Description from
Flora of China
Herbs perennial or annual, appressed strigose or villous, 20-100 cm tall. Leaves alternate, green, large, thin. Inflorescences rarely solitary, terminal, not branched or paniculate. Fruiting pedicel deflexed. Calyx 5-parted to base or nearly so; lobes enlarged in fruit, vertical to reflexed. Corolla blue, light blue, or light purple, rarely yellow or white, campanulate-rotate to campanulate-tubular; throat with appendages, rarely appendages obscure or absent; lobes 5, imbricate in bud, vertical or divaricate at anthesis. Stamens inserted on corolla, included; anthers orbicular, ovate to oblong. Style and stigma solitary, usually not exceeding nutlets. Gynobase short pyramidal, to 2-3 mm. Nutlets 4, all or some developed, turbinate to ovoid, triangular-ovoid and dorsally compressed, marginal rib with compressed triangular to lanceolate glochids.
About 45 species: mainly in temperate regions of the Northern Hemisphere, and Central and South America; three species in China.

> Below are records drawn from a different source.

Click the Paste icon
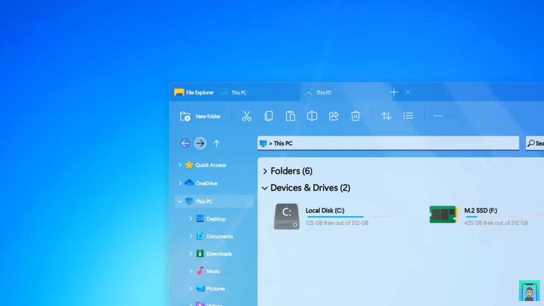 click(290, 116)
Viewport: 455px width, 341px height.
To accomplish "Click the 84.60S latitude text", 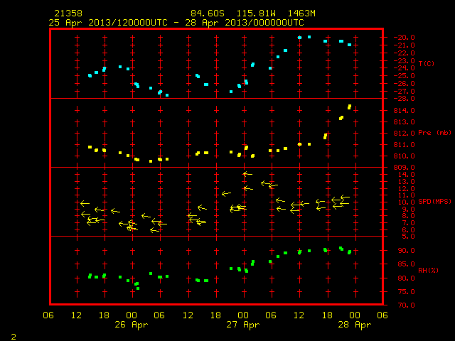I will tap(208, 13).
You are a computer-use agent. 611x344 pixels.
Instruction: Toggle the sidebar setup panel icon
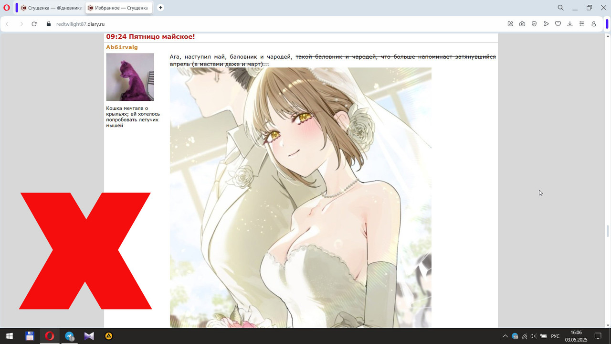[x=581, y=23]
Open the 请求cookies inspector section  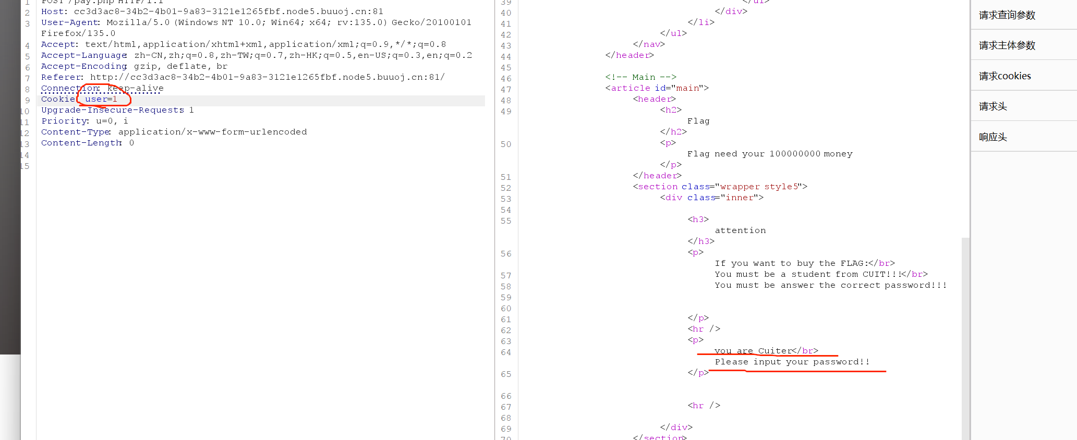[1005, 76]
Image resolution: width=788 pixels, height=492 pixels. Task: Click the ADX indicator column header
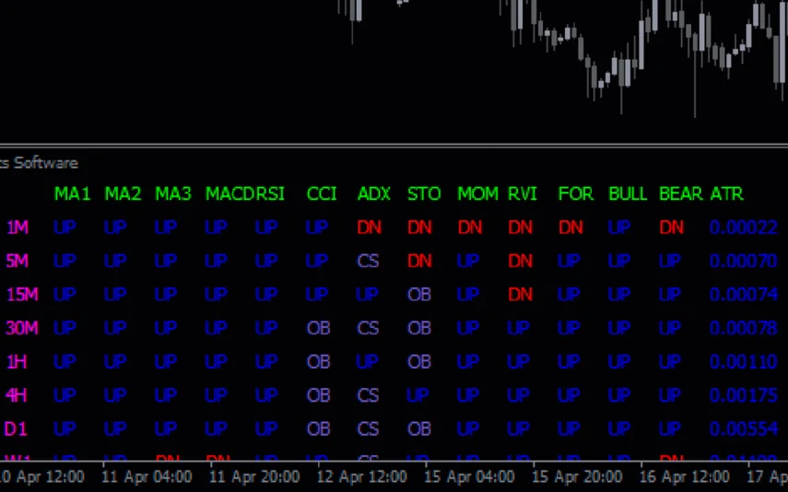(x=374, y=194)
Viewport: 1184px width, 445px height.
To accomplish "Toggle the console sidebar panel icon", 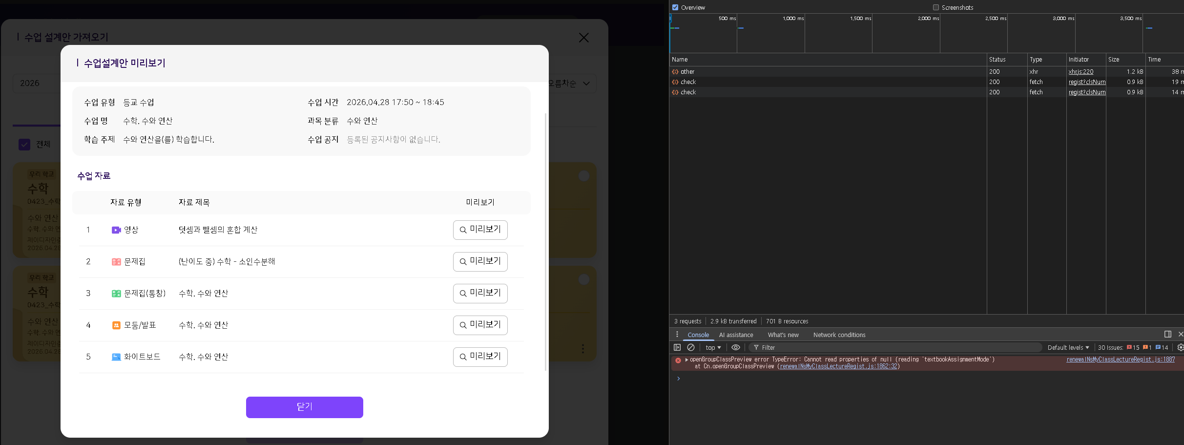I will 677,347.
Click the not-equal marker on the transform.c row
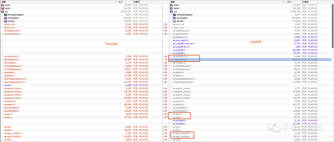Image resolution: width=334 pixels, height=142 pixels. (166, 60)
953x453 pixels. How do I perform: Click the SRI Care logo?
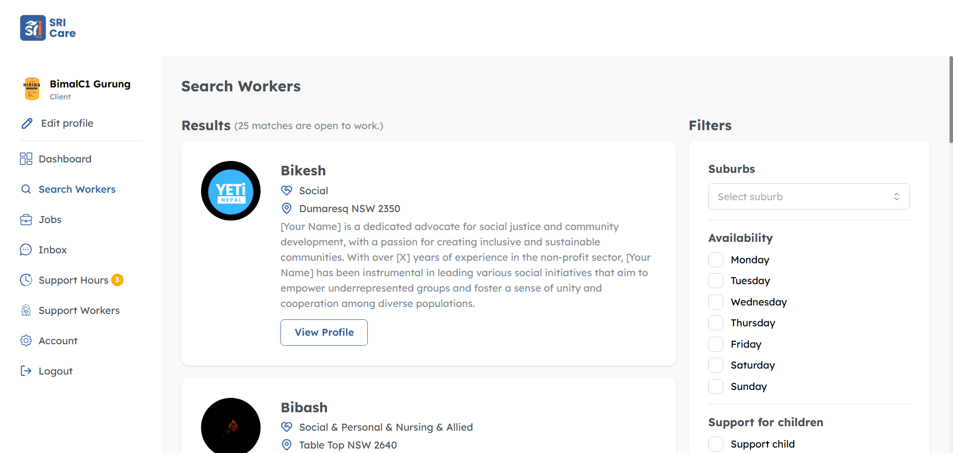pyautogui.click(x=48, y=28)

Lian & Wang (Acta Phytotax. Sin. 18: 514-520. 1980; Fl. Reipubl. Popularis Sin. 64(2): 116-151. 1989) argued that the differences between Eritrichium and Hackelia are insufficient to keep
them as separate genera. However, the gynobase in Eritrichium is cushion-shaped, to 1 mm high, while in Hackelia it is distinctly conical and 2-3 mm high. It is likely that other species
from China listed under Eritrichium will need to be transferred to Hackelia in the future.